- [DIRECTIONS]: Pull out the lines of the data between the lines holding "Task: Click the Done button top right" and "click(x=239, y=44)", inclusive, and reproduce them without any change.

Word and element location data

^^^^^^^^^^^^^^^^

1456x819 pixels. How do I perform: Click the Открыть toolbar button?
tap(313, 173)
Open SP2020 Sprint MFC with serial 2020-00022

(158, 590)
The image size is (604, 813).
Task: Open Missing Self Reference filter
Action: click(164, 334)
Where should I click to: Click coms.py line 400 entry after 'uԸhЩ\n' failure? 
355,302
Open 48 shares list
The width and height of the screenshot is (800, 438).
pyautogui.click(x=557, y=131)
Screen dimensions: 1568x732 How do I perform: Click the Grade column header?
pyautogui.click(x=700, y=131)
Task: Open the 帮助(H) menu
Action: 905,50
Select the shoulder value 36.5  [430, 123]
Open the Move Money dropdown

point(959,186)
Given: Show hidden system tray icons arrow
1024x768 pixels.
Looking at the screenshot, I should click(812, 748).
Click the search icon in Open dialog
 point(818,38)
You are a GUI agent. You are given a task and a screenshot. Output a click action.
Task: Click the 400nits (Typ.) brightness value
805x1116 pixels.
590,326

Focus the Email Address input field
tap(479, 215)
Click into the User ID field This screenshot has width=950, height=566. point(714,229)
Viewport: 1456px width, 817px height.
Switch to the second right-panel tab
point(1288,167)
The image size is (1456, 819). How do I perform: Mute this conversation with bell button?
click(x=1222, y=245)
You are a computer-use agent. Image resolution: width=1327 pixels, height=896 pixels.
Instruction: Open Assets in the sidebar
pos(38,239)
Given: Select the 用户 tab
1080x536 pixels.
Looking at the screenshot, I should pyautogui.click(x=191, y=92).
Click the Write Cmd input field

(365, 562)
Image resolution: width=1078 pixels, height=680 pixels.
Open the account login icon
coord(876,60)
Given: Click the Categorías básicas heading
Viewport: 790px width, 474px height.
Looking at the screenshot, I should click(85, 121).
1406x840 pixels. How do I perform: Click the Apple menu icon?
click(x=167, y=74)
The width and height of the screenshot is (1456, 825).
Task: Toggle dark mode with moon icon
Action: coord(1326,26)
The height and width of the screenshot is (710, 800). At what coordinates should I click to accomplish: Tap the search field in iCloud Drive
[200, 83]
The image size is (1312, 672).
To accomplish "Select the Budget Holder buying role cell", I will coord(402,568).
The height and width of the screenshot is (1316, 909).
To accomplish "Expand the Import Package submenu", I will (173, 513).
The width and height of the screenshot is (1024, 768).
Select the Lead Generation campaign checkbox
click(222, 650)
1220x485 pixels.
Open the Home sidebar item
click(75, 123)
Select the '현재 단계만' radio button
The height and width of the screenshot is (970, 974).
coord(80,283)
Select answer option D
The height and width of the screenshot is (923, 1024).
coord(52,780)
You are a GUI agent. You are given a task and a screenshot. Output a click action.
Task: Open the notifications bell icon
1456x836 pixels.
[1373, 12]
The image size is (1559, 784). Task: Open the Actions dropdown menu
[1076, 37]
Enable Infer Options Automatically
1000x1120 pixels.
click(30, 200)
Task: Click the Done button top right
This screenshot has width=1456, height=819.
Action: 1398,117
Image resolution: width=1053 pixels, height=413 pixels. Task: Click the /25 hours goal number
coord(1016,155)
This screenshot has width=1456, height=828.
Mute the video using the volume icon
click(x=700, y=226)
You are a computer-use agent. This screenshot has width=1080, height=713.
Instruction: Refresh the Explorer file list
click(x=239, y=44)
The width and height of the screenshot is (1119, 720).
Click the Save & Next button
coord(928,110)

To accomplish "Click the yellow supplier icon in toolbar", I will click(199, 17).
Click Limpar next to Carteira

^^^^^^^^^^^^^^^^

- [THE COMPLETED TASK]:
Task: Click the Done button top right
This screenshot has width=1456, height=819.
Action: 1398,117
Image resolution: width=1053 pixels, height=413 pixels. Task: Click the /25 hours goal number
coord(1016,155)
This screenshot has width=1456, height=828.
Mute the video using the volume icon
click(x=700, y=226)
You are a computer-use agent. This screenshot has width=1080, height=713.
Instruction: Refresh the Explorer file list
click(x=239, y=44)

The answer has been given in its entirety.